Work order
Word for word, transcribe all the entries shown below.

########

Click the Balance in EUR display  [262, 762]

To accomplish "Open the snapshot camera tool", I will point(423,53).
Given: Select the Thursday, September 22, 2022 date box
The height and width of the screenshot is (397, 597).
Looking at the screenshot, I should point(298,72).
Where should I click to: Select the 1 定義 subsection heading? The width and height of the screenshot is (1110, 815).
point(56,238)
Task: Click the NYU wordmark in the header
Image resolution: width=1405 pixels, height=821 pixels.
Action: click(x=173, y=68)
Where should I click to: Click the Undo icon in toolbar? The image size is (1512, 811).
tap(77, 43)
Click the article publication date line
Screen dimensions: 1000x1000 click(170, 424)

########

Expected answer
Click the Balance in EUR display  [262, 762]

To accomplish "Open the snapshot camera tool", I will point(423,53).
Given: Select the Thursday, September 22, 2022 date box
The height and width of the screenshot is (397, 597).
Looking at the screenshot, I should point(298,72).
Where should I click to: Select the 1 定義 subsection heading? The width and height of the screenshot is (1110, 815).
point(56,238)
Task: Click the NYU wordmark in the header
Image resolution: width=1405 pixels, height=821 pixels.
Action: click(x=173, y=68)
Where should I click to: Click the Undo icon in toolbar? The image size is (1512, 811).
tap(77, 43)
Click the article publication date line
Screen dimensions: 1000x1000 click(170, 424)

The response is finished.